Correspondingly, the processor 146 only is needed to provide one
initial thermal compensation table.
[0039] Additionally, the driving apparatus and driving method in
accordance with the embodiments of the invention are not limited to
applying to the liquid crystal display device using local dimming
technology, and may be other type liquid crystal display device
without using local dimming technology or other non-emissive
display device equipped with backlight module.

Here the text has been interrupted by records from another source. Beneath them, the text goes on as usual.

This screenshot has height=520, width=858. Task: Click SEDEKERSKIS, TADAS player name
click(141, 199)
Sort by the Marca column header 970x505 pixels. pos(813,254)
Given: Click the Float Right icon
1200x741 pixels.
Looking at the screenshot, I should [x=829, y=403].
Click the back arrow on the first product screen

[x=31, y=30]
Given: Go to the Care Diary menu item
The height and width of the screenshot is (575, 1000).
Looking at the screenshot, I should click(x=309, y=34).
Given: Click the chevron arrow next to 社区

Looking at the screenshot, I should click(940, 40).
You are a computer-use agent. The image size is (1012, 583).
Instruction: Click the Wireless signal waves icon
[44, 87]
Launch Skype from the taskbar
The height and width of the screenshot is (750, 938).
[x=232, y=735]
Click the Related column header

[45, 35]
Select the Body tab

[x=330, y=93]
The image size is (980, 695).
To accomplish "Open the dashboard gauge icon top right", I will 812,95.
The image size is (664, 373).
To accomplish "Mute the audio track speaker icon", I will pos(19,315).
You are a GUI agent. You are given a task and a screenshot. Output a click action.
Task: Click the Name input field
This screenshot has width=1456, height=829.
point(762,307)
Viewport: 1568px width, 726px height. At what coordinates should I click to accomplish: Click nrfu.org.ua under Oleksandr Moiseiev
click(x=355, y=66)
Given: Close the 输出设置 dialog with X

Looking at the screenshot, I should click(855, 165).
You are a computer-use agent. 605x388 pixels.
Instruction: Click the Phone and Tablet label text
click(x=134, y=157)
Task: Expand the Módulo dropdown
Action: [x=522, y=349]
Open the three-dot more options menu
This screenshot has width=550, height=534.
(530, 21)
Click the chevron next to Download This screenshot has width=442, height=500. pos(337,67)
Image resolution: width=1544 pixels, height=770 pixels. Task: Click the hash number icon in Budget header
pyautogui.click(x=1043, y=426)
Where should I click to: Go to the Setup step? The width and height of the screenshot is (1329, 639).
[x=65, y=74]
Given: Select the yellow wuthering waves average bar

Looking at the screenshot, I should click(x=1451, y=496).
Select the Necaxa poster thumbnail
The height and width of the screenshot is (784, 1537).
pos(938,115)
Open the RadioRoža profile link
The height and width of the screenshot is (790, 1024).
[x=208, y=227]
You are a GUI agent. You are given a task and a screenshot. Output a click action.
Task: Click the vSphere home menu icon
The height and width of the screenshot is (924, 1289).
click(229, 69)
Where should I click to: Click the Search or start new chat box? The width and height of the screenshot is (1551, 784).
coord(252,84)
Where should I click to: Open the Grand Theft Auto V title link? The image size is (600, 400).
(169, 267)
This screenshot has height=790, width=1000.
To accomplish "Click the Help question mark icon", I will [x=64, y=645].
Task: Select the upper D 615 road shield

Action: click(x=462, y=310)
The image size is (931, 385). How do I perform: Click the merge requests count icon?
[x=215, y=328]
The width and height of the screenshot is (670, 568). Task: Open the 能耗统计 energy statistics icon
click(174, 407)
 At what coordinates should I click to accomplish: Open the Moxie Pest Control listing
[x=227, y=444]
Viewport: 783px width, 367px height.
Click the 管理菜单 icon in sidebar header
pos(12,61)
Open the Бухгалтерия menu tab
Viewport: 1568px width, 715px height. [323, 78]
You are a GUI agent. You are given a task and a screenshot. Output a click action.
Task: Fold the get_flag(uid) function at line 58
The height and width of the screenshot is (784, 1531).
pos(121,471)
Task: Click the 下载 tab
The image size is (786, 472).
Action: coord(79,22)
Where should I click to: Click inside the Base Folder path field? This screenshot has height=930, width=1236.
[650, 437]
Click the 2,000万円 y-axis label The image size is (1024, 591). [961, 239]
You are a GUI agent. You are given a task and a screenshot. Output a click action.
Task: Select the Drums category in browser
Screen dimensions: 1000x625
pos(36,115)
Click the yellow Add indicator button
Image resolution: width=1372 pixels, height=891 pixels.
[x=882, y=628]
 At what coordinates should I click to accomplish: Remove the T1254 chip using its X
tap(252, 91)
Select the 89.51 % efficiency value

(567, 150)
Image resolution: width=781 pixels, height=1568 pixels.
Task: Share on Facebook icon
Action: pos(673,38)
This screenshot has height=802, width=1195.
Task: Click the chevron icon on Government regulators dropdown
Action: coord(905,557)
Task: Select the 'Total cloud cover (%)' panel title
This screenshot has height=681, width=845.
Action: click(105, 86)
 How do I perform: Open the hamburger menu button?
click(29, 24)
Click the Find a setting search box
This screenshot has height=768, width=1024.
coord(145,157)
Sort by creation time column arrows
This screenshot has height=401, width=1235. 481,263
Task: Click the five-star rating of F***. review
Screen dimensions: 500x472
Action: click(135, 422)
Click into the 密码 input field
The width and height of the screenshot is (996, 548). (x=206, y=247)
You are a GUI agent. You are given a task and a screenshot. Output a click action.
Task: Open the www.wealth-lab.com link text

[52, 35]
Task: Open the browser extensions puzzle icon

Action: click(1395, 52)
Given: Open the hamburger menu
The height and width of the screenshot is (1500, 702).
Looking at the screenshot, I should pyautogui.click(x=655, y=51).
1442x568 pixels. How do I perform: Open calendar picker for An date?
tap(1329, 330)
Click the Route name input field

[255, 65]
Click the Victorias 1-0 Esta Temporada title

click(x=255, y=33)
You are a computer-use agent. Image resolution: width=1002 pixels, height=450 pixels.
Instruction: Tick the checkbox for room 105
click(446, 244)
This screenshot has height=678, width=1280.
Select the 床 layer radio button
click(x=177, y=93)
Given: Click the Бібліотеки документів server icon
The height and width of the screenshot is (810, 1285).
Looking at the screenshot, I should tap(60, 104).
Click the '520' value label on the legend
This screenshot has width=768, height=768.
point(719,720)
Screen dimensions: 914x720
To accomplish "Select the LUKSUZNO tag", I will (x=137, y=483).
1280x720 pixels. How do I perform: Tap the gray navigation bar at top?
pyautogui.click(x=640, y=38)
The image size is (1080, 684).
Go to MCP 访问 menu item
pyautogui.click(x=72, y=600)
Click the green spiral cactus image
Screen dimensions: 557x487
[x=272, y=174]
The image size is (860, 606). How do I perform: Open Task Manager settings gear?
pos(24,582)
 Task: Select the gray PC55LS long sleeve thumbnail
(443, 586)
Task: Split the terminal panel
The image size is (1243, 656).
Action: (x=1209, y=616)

[0040] Moreover, the backlight module in accordance with the
embodiment of the invention is not limited to include a plurality
of different colored light emitting diodes, and may use a plurality
of same colored light emitting diodes e.g., white color light
emitting diodes instead.
[0041] In summary, the embodiment or the embodiments of the
invention may have at least one of the following advantages, with
regard to the illustrated embodiments of the invention, in one
aspect, by compensating the decay of brightness and color of a
plurality of light emitting diodes caused by rise in temperature
according to the initial thermal compensation table(s), to feedback
control the decay of brightness and color of the backlight module;
in another aspect, by calibrating the content(s) in the initial
thermal compensation table(s), to compensate the decay of
brightness and color caused by aging of the light emitting diodes;
therefore the driving apparatus and driving method of the backlight
module in accordance with the embodiments of the invention may
achieve better compensation effects, and the brightness and color
of the backlight module always may be maintained. Furthermore, by
using a plurality of thermal sensors to perform multi-area feedback
controls, the phenomenon of non-uniform brightness and color
resulting from uneven heat in the multiple areas may be
improved.
[0042] The foregoing description of the preferred embodiment of the
invention has been presented for purposes of illustration and
description. It is not intended to be exhaustive or to limit the
invention to the precise form or to exemplary embodiments
disclosed. Accordingly, the foregoing description should be
regarded as illustrative rather than restrictive. Obviously, many
modifications and variations will be apparent to practitioners
skilled in this art. The embodiments are chosen and described in
order to best explain the principles of the invention and its best
mode practical application, thereby to enable persons skilled in
the art to understand the invention for various embodiments and
with various modifications as are suited to the particular use or
implementation contemplated. It is intended that the scope of the
invention be defined by the claims appended hereto and their
equivalents in which all terms are meant in their broadest
reasonable sense unless otherwise indicated. Therefore, the term
"the invention", "the present invention" or the like is not
necessary limited the claim scope to a specific embodiment, and the
reference to particularly preferred exemplary embodiments of the
invention does not imply a limitation on the invention, and no such
limitation is to be inferred. The invention is limited only by the
spirit and scope of the appended claims. The abstract of the
disclosure is provided to comply with the rules requiring an
abstract, which will allow a searcher to quickly ascertain the
subject matter of the technical disclosure of any patent issued
from this disclosure. It is submitted with the understanding that
it will not be used to interpret or limit the scope or meaning of
the claims. Any advantages and benefits described may not apply to
all embodiments of the invention. It should be appreciated that
variations may be made in the embodiments described by persons
skilled in the art without departing from the scope of the present
invention as defined by the following claims. Moreover, no element
and component in the present disclosure is intended to be dedicated
to the public regardless of whether the element or component is
explicitly recited in the following claims.
* * * * *